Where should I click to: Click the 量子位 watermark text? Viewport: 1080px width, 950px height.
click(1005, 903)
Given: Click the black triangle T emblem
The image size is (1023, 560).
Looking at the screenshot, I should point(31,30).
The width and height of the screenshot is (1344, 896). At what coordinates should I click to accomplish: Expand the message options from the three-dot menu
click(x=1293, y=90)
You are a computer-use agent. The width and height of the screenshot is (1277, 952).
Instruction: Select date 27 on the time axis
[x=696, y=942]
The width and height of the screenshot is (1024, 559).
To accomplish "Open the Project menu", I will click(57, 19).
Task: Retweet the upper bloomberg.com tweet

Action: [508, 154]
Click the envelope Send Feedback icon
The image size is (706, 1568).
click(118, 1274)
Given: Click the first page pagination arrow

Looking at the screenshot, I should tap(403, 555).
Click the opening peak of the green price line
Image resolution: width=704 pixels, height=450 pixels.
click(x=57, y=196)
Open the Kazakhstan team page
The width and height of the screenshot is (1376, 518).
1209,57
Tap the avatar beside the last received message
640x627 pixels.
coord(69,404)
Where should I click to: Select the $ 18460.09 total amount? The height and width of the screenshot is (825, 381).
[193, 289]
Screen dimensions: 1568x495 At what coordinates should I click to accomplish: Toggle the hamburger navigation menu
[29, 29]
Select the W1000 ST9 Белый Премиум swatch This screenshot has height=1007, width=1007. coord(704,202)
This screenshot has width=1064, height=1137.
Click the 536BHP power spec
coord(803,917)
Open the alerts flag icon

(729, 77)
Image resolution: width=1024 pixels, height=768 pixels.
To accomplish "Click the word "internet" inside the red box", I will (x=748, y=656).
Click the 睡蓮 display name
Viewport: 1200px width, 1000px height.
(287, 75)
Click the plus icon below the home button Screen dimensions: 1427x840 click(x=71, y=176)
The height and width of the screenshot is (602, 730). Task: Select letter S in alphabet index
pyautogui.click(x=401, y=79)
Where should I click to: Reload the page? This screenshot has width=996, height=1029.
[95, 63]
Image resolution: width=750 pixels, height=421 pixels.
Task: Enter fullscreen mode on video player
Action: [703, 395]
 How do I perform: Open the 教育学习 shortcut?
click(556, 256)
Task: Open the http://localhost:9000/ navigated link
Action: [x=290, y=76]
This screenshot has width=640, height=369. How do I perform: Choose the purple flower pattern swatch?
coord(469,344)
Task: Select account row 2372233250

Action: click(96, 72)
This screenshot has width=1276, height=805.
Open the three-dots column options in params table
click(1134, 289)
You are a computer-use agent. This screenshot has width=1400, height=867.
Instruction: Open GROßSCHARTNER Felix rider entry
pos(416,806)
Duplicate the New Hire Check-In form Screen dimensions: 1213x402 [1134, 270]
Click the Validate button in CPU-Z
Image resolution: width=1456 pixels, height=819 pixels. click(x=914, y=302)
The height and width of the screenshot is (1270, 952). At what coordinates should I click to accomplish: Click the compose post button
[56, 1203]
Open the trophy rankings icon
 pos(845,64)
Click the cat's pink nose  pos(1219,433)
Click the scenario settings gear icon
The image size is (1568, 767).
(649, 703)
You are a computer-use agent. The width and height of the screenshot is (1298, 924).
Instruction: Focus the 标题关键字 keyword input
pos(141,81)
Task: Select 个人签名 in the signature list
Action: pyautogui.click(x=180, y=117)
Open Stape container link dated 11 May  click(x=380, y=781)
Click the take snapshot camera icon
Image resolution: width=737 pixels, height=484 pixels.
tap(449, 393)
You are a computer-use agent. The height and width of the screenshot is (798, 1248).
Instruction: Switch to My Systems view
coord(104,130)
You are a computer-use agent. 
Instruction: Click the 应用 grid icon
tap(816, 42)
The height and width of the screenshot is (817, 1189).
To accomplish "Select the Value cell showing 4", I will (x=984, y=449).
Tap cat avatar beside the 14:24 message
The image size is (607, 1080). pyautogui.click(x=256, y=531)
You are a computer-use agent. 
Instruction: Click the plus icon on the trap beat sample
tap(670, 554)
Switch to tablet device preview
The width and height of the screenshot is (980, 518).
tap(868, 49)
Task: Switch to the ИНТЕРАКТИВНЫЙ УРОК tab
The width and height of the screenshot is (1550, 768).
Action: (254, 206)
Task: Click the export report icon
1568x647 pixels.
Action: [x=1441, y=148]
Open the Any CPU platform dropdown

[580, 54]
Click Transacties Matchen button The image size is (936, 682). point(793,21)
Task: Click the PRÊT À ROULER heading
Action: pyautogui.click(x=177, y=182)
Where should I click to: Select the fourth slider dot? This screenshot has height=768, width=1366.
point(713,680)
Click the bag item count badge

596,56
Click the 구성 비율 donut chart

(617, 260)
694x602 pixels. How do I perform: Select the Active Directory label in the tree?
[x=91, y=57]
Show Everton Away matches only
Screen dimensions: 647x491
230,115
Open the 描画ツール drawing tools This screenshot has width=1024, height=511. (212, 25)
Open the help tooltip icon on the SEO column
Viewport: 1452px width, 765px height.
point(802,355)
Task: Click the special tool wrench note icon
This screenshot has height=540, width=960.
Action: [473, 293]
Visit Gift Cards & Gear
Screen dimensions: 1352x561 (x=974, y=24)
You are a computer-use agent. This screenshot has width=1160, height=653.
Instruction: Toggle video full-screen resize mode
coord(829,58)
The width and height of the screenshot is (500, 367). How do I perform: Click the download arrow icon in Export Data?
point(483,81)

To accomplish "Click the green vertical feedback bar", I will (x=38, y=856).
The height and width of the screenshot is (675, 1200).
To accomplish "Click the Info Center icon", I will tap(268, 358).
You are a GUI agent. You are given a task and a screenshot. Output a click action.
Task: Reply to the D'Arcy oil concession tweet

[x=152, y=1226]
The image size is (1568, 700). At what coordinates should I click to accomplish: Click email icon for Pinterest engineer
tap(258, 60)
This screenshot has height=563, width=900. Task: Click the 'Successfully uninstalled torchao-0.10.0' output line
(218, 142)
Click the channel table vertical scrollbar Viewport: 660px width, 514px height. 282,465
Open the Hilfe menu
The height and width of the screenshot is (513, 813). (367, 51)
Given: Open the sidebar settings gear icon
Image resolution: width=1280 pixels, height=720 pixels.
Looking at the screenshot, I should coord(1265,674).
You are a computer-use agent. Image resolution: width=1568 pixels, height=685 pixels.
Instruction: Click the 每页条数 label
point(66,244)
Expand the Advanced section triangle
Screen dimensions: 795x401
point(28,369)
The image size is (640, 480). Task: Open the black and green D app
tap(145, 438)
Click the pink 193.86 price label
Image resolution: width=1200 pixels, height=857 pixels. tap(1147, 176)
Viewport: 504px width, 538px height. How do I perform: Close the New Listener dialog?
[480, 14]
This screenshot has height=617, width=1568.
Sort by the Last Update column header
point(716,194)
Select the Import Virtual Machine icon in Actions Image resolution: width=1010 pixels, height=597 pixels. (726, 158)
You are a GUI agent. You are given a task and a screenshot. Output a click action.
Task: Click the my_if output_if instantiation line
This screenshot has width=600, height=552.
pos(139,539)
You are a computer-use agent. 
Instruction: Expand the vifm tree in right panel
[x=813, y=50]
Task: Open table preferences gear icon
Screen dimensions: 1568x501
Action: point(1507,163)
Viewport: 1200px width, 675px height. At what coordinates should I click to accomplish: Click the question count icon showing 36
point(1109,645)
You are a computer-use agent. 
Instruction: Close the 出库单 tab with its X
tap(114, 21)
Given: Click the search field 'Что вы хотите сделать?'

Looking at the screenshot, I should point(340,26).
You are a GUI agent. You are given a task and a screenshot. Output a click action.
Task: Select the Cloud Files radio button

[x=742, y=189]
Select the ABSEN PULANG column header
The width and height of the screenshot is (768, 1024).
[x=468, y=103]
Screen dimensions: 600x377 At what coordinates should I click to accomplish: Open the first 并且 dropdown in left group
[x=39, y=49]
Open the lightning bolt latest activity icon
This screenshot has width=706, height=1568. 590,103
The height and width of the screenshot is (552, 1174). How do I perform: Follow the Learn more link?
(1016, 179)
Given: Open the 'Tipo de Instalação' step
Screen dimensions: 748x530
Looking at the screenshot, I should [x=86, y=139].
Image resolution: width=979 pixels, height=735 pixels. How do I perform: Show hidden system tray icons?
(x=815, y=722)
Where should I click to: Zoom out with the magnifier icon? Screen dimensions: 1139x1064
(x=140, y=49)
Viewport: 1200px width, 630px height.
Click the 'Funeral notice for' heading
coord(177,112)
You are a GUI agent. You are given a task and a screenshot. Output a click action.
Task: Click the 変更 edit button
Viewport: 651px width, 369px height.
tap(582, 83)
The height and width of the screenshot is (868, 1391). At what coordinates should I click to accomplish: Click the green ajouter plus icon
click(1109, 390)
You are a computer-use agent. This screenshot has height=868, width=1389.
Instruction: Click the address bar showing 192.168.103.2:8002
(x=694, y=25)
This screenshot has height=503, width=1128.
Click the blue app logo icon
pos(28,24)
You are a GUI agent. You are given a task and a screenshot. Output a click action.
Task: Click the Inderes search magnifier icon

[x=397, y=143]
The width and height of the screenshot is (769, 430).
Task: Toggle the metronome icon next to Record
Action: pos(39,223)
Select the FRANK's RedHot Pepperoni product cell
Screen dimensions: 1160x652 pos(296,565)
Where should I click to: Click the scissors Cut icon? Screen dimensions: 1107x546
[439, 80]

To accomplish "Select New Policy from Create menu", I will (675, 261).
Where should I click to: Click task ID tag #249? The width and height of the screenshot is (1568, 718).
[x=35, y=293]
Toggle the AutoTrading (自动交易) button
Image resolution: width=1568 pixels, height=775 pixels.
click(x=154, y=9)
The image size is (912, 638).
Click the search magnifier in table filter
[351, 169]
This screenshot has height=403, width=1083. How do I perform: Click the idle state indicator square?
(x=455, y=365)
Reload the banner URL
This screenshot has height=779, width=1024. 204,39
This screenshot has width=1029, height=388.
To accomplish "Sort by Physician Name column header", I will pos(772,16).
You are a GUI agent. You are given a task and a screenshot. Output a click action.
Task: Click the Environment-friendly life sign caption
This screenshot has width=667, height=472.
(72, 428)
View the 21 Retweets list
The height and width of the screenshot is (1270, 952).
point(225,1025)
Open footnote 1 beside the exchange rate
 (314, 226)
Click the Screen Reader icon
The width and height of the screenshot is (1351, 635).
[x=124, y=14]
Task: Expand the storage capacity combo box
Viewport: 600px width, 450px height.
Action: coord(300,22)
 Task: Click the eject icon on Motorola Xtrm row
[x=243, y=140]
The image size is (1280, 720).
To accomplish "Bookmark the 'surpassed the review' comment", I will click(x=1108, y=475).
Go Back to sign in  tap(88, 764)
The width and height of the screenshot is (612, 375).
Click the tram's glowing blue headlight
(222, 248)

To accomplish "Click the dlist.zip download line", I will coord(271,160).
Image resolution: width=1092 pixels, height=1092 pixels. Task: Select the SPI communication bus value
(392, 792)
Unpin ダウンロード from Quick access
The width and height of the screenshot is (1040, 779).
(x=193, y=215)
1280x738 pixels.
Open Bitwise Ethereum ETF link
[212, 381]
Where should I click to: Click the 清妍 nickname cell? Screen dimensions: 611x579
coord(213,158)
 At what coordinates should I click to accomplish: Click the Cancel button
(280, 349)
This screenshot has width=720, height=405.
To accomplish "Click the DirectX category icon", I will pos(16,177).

• • •

Please make an exact copy of the lines above from the line with "Task: Reply to" through the line with "Click the channel", both ends included.

Task: Reply to the D'Arcy oil concession tweet

[x=152, y=1226]
The image size is (1568, 700). At what coordinates should I click to accomplish: Click email icon for Pinterest engineer
tap(258, 60)
This screenshot has height=563, width=900. Task: Click the 'Successfully uninstalled torchao-0.10.0' output line
(218, 142)
Click the channel table vertical scrollbar Viewport: 660px width, 514px height. 282,465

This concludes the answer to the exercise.